The only thing it has needed in 26 years is a new light, some oil and a few cleanings.

Let’s discuss some factors when choosing a new machine. What do you look for? What do you want it to do? What is important to you?

Do you want to buy new or used? What is your budget?

If you’re looking to sew basic items of clothing and home decor, you probably don’t need alot of fancy stitches.

Maybe you just want to use the machine a few times a month. Maybe more.

Let’s explore a few things:

First of all, look for a machine whose bobbin winds on the top of the machine. Many machines advertise that their machine winds the bobbin in the case right below the needle and you never have to move the bobbin to another location. You can just sew right after you wind the bobbin. That sounds pretty alluring, doesn’t it? Well, I’ve sewn on many machines like that and heard from many frustrated people and the problem is that the bobbin thread tends to get all caught up in the bobbin case and the result is a huge tangled mess. Then, once you get the tangle out, which can take about half a day, it happens again. And again. And pretty soon, you don’t want to sew any more. Well, I’m here to tell you, it’s not your fault. It’s the machine.

- **Instruction 1**:
Answer these questions about the sewing machine advice:
(a) What is the only thing the writer's machine has needed in 26 years?
(b) Where should a new machine's bobbin wind?
(c) How long can it take to get the tangle out of the bobbin case?
- **Instruction 2**:
Write a continuation of the sewing machine advice, starting after its last sentence.
The listing after this text is not needed for anything here.

- **Exercise data**:

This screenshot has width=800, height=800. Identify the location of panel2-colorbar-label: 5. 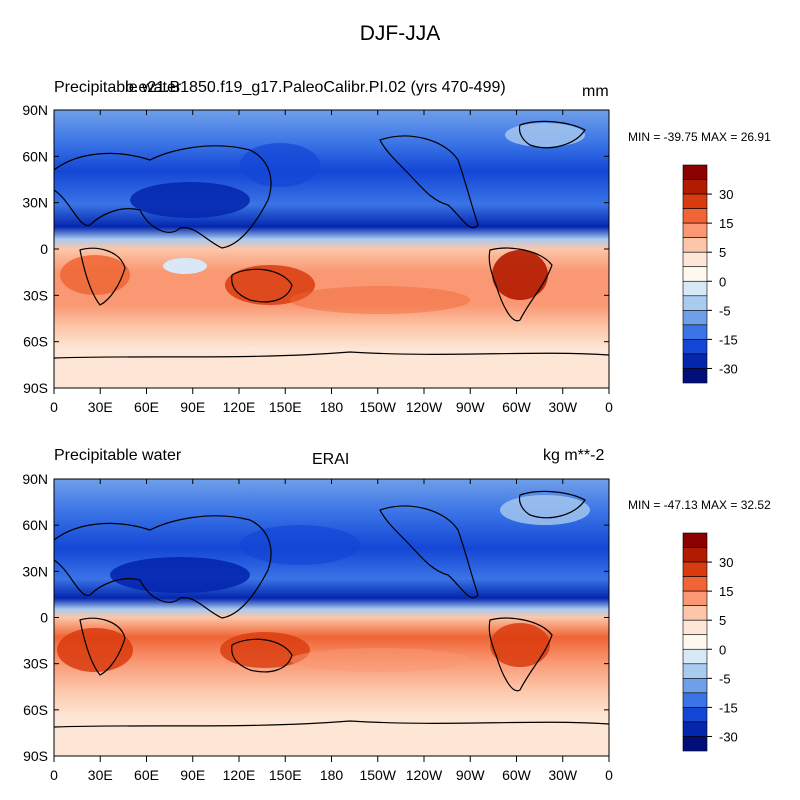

- **Task response 1**:
(a) A new light, some oil and a few cleanings.
(b) On the top of the machine.
(c) About half a day.

- **Task response 2**:
Also, beware of the bobbins that unscrew in the middle. These are another source of frustration as the thread invariably gets caught in the middle area causing a bird’s nest of tangles as well.

Singer sewing machines are notorious for this. I’m not saying that all Singers are culprits,  (the featherweight Singer machines from the mid 1900’s is wonderful!) but most are like that. The very old treadle Singers don’t have that problem, but most made since about 1965 are problematic. People keep buying them because when people think of a sewing machine, they think of Singer.

My mom got a brand new Singer when I was 10, and she didn’t sew, so that meant it became my machine. It’s a wonder I ever kept sewing because the bobbin thread would become like a birds nest all tangled and I had to cut threads just to get it out of the bobbin case. Do you own a Singer? I’d love to hear from you if you have a Singer that you love. Tell me what model it is so we can promote it.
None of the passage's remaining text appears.